C’est comme si le fait de payer un billet ou de tenir un micro entre ses mains donnait le droit de juger le travail du coach ou de trancher sur sa compétence. En ce qui me concerne, en tant que journaliste, je ne me permets pas de critiquer une décision d’un entraîneur, que ce soit dans la composition de son alignement ou encore dans ses choix stratégiques pendant le match. Pour la simple et bonne raison que j’estime que ce n’est pas mon rôle.

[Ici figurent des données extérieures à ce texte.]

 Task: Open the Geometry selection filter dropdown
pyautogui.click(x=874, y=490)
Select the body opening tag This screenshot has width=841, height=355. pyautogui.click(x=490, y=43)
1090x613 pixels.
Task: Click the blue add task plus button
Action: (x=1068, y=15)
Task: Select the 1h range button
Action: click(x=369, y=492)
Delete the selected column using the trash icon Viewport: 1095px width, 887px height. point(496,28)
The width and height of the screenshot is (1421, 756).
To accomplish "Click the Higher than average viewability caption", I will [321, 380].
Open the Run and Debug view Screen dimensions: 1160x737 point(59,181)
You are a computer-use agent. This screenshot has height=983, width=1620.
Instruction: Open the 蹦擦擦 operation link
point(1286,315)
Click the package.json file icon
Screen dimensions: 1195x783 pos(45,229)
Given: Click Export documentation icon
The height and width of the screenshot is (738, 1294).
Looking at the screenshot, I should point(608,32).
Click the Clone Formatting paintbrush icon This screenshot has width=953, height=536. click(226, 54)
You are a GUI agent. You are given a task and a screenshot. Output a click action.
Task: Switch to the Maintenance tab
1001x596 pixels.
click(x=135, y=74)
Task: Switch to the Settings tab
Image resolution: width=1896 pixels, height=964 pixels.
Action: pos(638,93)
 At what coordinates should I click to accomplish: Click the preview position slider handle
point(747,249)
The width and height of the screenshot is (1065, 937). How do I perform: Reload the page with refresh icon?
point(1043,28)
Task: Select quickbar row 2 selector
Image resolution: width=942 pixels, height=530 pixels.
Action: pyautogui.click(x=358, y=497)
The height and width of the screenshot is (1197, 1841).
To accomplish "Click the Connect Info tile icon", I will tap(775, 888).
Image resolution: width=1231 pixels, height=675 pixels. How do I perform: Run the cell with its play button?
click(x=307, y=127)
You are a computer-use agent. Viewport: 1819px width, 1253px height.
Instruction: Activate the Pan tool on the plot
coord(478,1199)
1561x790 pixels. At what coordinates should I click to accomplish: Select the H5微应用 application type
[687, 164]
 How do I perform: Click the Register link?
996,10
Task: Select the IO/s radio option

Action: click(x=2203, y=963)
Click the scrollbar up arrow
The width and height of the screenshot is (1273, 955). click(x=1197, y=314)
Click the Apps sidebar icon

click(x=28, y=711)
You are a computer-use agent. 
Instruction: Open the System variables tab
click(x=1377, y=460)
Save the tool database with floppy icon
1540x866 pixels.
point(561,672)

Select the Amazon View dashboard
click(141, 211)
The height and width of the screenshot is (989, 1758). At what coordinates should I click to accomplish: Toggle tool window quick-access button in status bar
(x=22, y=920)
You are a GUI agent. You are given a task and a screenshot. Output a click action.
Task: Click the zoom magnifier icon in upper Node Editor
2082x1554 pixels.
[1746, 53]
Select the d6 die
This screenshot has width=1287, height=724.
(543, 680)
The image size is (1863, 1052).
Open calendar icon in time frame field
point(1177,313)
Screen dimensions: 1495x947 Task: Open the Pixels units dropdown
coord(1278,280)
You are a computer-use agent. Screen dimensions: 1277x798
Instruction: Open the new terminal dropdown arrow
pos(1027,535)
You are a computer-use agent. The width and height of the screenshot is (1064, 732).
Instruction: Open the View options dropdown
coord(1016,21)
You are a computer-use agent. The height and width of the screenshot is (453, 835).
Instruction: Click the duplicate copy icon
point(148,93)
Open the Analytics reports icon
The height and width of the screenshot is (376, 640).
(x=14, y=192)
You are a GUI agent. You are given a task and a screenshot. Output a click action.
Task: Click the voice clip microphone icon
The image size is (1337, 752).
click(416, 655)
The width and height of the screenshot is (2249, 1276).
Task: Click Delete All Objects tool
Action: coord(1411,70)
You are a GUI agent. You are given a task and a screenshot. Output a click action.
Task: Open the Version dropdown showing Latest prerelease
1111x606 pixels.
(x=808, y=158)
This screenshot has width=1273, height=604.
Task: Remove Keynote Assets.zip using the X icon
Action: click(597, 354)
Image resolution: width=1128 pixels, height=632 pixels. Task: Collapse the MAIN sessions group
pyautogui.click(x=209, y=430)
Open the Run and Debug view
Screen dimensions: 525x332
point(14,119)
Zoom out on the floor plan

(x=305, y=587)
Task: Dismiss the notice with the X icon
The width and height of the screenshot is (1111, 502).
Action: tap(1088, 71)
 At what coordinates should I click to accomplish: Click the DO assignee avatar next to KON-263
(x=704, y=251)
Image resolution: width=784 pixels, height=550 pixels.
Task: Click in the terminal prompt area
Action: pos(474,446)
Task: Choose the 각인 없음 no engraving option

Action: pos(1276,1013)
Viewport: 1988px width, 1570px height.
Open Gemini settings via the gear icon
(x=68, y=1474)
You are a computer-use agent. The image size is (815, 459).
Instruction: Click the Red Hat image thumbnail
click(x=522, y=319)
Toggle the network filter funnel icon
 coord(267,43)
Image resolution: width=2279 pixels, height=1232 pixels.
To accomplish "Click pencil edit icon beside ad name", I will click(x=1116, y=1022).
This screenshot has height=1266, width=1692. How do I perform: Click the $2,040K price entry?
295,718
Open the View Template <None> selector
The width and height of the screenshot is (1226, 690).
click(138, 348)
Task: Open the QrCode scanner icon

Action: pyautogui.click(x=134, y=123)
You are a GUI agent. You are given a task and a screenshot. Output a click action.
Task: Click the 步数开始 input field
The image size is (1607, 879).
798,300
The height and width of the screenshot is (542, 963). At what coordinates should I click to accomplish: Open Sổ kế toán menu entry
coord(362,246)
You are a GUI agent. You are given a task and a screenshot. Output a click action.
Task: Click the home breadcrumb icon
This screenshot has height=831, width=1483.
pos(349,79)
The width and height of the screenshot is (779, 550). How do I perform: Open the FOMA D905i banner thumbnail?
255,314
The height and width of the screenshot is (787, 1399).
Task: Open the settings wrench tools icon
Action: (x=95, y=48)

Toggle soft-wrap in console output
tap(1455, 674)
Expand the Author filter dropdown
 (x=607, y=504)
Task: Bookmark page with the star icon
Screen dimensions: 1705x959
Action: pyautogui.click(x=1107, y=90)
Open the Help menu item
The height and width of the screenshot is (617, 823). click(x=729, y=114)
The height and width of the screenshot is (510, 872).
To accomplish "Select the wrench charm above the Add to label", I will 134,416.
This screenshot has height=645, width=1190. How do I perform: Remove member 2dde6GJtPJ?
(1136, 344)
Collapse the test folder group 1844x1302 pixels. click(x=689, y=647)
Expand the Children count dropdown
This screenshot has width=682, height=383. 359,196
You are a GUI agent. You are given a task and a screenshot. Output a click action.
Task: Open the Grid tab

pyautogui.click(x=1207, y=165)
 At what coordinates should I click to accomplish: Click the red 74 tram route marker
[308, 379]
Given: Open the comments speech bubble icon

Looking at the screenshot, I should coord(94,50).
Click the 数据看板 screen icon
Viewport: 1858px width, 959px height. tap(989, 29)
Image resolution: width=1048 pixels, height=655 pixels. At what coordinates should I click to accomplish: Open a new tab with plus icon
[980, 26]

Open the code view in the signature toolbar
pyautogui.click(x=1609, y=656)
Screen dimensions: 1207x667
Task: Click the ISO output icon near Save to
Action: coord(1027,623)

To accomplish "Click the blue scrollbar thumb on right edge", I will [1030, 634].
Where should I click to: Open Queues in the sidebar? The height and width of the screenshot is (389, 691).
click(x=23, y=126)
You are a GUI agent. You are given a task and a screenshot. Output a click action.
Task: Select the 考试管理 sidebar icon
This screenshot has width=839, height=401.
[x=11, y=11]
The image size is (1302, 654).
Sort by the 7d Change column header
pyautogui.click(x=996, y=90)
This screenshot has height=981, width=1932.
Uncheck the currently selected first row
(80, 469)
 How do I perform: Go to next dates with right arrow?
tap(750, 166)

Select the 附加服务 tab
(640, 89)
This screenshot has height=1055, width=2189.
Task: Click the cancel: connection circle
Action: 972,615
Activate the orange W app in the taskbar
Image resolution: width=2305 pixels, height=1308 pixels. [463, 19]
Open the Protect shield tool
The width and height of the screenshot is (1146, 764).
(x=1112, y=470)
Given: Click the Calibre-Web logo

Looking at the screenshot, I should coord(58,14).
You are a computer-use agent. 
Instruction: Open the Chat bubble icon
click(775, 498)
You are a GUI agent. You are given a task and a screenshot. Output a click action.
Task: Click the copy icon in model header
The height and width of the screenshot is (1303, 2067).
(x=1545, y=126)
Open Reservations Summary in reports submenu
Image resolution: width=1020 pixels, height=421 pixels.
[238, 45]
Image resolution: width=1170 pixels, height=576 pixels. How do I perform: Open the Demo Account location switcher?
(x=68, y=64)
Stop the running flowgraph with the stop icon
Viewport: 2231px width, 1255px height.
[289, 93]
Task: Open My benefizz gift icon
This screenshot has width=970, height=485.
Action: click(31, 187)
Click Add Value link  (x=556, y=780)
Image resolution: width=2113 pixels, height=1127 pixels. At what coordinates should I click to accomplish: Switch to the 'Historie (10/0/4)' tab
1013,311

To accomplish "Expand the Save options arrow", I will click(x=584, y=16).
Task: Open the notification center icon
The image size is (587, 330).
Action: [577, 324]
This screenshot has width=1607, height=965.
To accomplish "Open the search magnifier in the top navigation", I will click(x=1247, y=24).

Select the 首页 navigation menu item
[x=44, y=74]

Certes, je pose des questions. Je me fais parfois même insistant quand c’est nécessaire. Mais je ne remets pas systématiquement en question les méthodes employées. J’estime que l’essentiel, c’est que le coach puisse expliquer ses principales décisions aux partisans de l’équipe. Une fois qu’il a fait connaître la logique derrière son raisonnement, je ne vois pas la pertinence de tomber dans la suranalyse ou la critique instantanée. On peut être d’accord ou pas avec les choix de l’entraîneur, mais ultimement, il demeure que l’expert du hockey… c’est lui, non?
Plus de trois mois après sa nomination par intérim, Dominique Ducharme doit encore se battre pour justifier la moindre de ses décisions. Il me semble que le successeur de Claude Julien a suffisamment fait ses preuves pour mériter notre respect. Les performances de l’équipe dans la série contre les Maple Leafs sont là pour le prouver.